I feel the same way. Grew up in "the country" and got my hands on whatever I could, but in those days the pickings were scarce and of course no one else was into it. Just meeting someone else who knew what Akira was was pretty miraculous, but at the same time it certainly wasn't enough to bond over or anything like that.ZephyrStar wrote:Sometimes I think I was born 10 years too early for the hobby. Seems like every high schoo/college has a club or a group of cosplay kids or at least some people who are into it. It was very lonely when I was starting HS (1994) and was the only kid that I knew of that knew what anime was. Course, I did live out in the country, and I did find a club at my college (which I chose not to attend very often because of some of the fans there.)

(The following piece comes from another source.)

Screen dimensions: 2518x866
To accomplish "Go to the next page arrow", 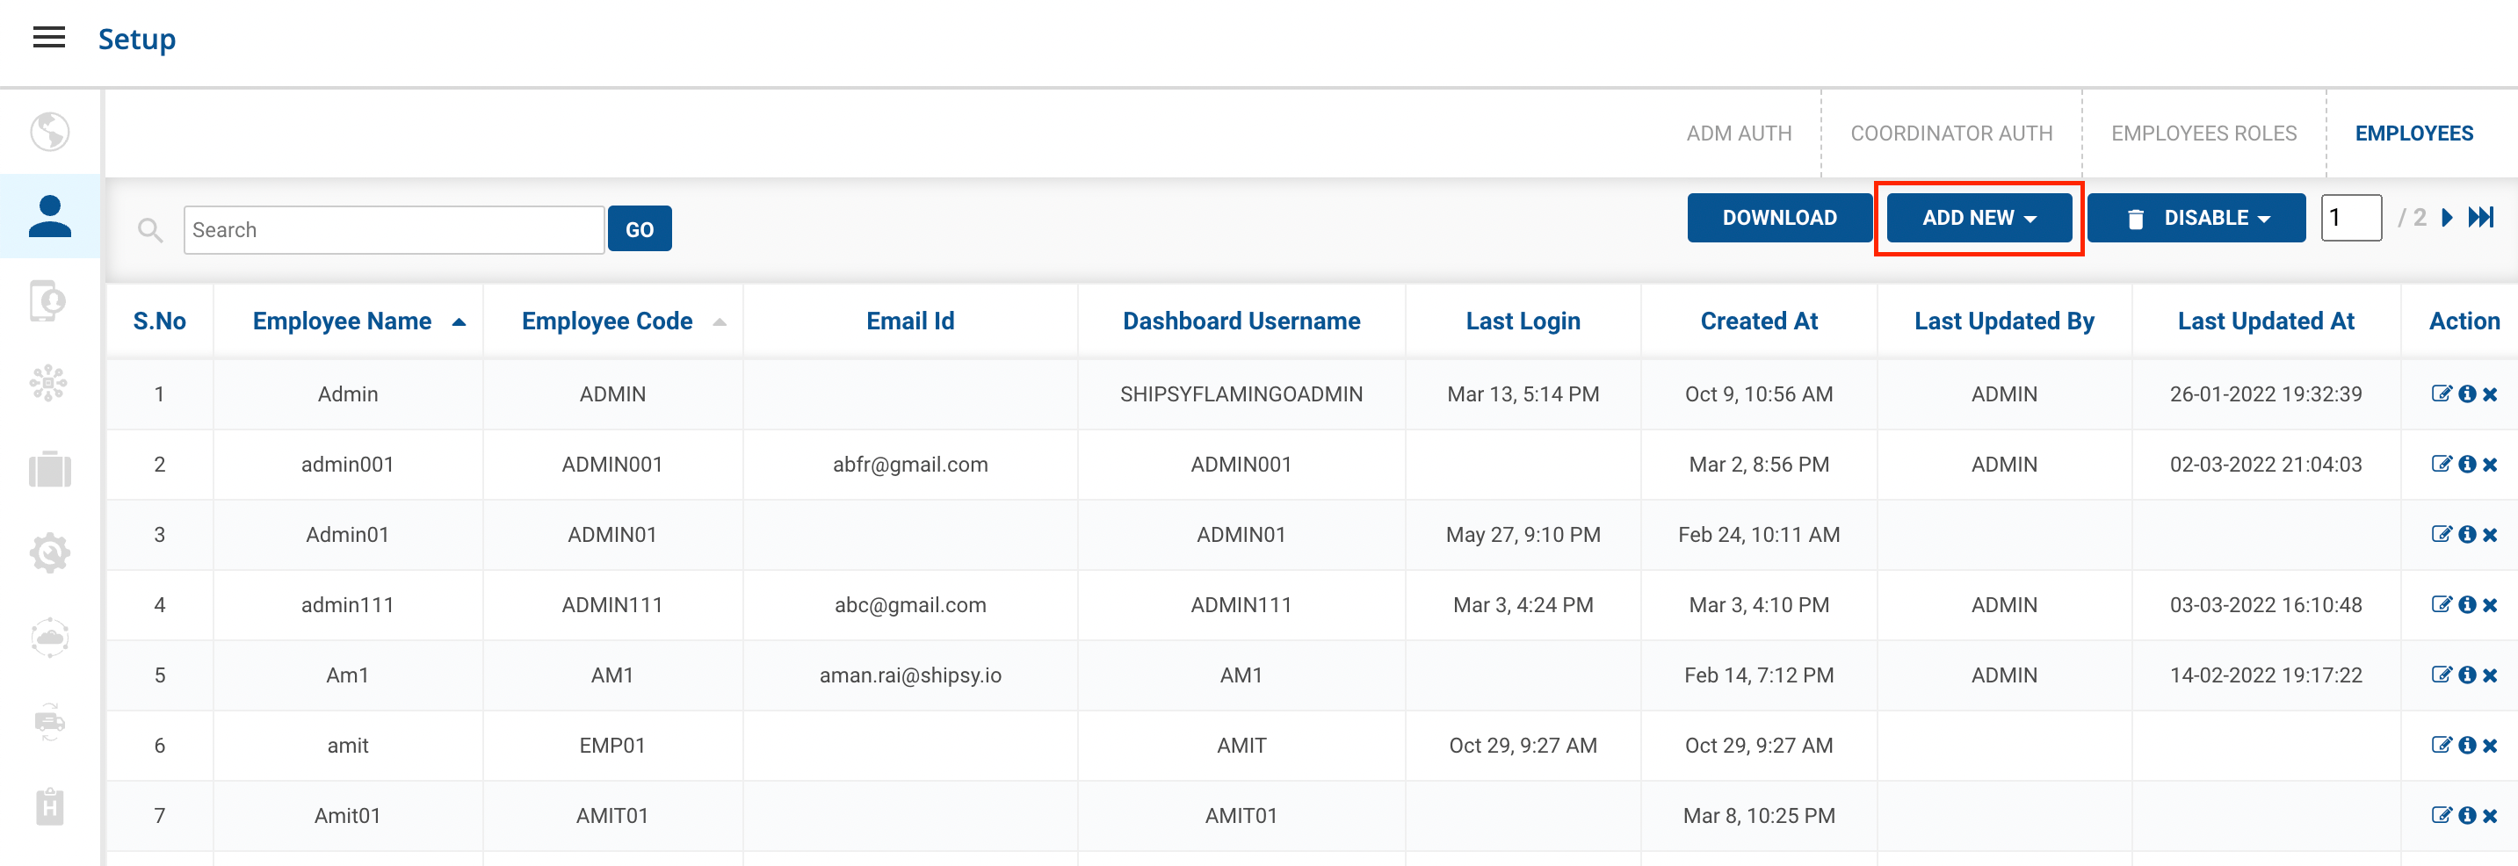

My college had no anime club (or any clubs at all to speak of, really), the closest we came to this was the semi-regular group of students that would gather in the commons in the late afternoon to watch Dragonball, Gundam, or whatever was being shown on Toonami before the dining hall would open at 5:00. I really don't know how many people there would watch because they were "into anime" and how many were just watching it to be "ironic" or because they had nothing else to do. Anyway, I didn't really embrace my love for it until I'd left there, and now I find myself dabbling in a troublingly young scene and feeling a little jealous of how teens & tweens have it today.
By the time that I was out of college and working a part time job, I started to meet lots of other people who were really into anime and cosplaying. Unfortunately, they were mostly all just out of high school and the tiny but nevertheless tangible sense of maturity and personal responsibility that I'd built up in myself made it very difficult to socialize or identify with them, much less "join" their group. No disrespect to them or anything. We were just at different points in our lives and outside of enjoying a few DDR/Karaoke Revolution parties with them -- I was possibly only invited to bring alcohol but that's fine -- we just didn't have much in common.
I don't meant to sound bitter or anything. It's just that I really would like to have a core of friends into the same things as I am. I guess that's part of the reason I joined this site but even now, it seems like making that happen at this point is probably not very likely.